Copy the lines word for word. Begin at the line that contains "Task: Open the attached tweet photo" and end with the final line of the data.

=-=-=

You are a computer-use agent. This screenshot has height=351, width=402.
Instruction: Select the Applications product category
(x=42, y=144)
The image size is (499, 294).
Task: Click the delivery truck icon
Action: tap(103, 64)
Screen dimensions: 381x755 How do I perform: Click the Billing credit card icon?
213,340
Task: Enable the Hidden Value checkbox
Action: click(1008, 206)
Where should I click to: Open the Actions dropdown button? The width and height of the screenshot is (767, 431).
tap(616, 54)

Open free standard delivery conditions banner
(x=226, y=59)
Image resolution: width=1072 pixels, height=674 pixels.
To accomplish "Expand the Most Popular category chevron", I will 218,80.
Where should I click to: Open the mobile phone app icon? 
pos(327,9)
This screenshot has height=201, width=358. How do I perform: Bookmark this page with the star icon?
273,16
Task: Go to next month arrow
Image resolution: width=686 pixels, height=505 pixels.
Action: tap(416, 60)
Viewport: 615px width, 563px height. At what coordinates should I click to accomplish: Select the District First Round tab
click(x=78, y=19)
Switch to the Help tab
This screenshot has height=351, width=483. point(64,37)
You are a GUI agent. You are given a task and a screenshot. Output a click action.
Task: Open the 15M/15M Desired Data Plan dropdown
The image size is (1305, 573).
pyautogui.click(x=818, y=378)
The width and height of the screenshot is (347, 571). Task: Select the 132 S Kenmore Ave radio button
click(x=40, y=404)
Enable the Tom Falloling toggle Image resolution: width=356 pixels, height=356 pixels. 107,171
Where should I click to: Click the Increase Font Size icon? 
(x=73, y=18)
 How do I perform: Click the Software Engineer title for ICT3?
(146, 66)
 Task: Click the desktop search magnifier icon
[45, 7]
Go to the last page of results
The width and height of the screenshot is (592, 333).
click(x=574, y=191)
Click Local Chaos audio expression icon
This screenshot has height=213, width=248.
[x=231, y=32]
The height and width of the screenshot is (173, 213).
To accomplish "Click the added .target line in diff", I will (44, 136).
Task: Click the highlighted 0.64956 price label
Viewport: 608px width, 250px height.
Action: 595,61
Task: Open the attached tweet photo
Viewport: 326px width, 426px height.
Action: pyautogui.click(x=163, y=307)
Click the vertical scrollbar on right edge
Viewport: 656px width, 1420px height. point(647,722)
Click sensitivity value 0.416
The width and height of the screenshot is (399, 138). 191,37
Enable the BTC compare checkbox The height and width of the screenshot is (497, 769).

=-=-=

▶ Response:
Task: Open the attached tweet photo
Viewport: 326px width, 426px height.
Action: pyautogui.click(x=163, y=307)
Click the vertical scrollbar on right edge
Viewport: 656px width, 1420px height. point(647,722)
Click sensitivity value 0.416
The width and height of the screenshot is (399, 138). 191,37
Enable the BTC compare checkbox The height and width of the screenshot is (497, 769).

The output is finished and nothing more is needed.